En lisant le livre on a souvent l’impression que tout est là, mais que rien n’est dit. La quantité de descriptions se fait au dépit de la qualité des analyses. Tous les textes de lois et rapports cités, tous les chiffres mentionnés nous donnent une version quelque peu « plate » – trop bureaucratique, administrative et économique – de l’Université du Luxembourg. Le lecteur se sent presque étouffé par toutes ces données, alors qu’un traitement plus succinct mais plus en profondeur aurait été bienvenu.

Le livre s’annonce comme « sans position a priori ». Mais il est partial à trois égards. Premièrement, le livre fait preuve d’un traitement tendancieux – et souvent d’une méconnaissance – des sciences humaines. Deuxièmement, l’économie et les finances, au contraire, sont traités de façon beaucoup plus bienveillante. Troisièmement, l’auteur aborde le sujet de l’évaluation de façon asymétrique et trop positive (dans le chapitre sur l’évaluation, les discussions sur les limites, problèmes et controverses autour des méthodes d’évaluation se résument à quelques phrases seulement).

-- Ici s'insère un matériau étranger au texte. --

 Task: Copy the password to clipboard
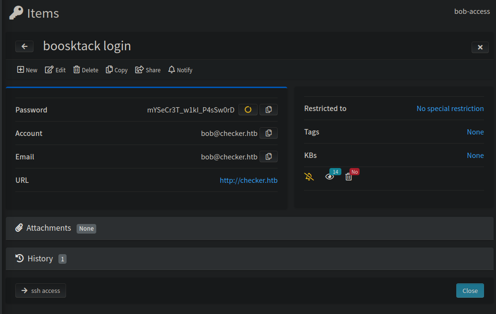269,110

Le livre de Entringer se veut aussi être « à contre-courant du discours dominant » au Luxembourg. Paradoxale­ment, les remarques de Entringer sont tout à fait dans l’esprit du new public management qui, à travers le monde, colonise la recherche et l’enseignement supérieur et qui se manifeste notamment par son obsession de vouloir tout quantifier, comparer, mesurer, évaluer et rationaliser.

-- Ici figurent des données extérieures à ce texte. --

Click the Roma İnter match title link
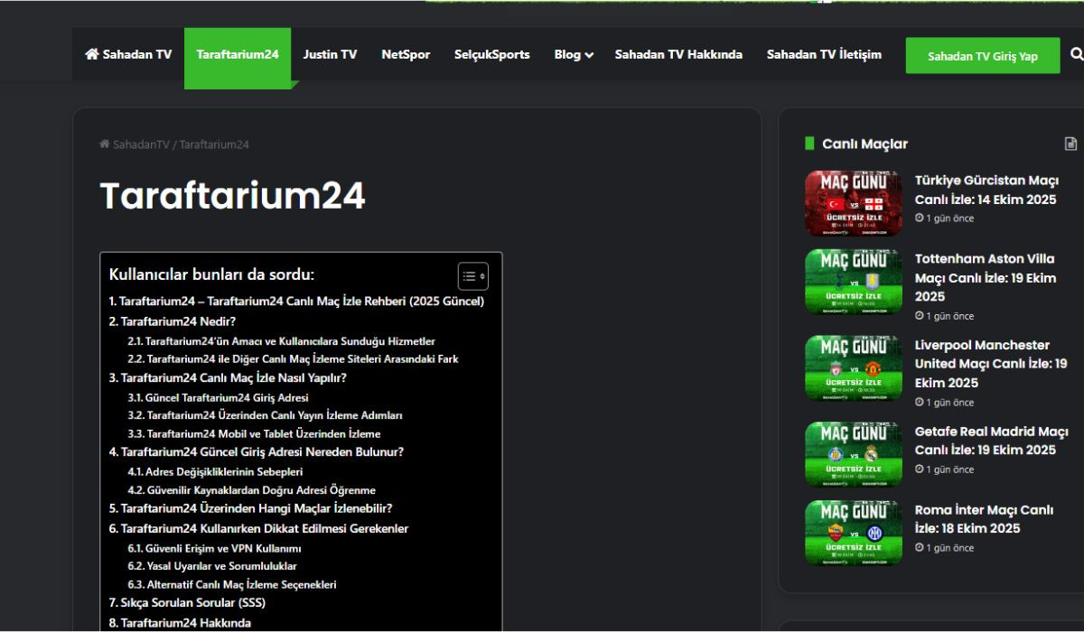This screenshot has width=1084, height=632. tap(984, 519)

Malgré tous ses déficits – manque d’analyse et d’originalité, vision réductive, managériale et « plate » de l’université – le livre de Entringer se révèle utile. C’est un livre considérable grâce à son envergure et sa diversité. C’est un livre important du fait qu’il présente une description très riche d’une jeune institution qui est appelée à jouer un rôle clé dans la société de connaissances, dans l’innovation, l’économie et la société au Luxembourg. C’est un livre qui, à juste titre, s’interroge sur les discours souvent trop consensuels et optimistes des décideurs politiques. On sera donc d’accord avec le recteur de l’université sur un point seulement : que c’est un livre « qui fait réfléchir ».

1 Roger Downer (University of Limerick) et Luc Weber (Université de Genève).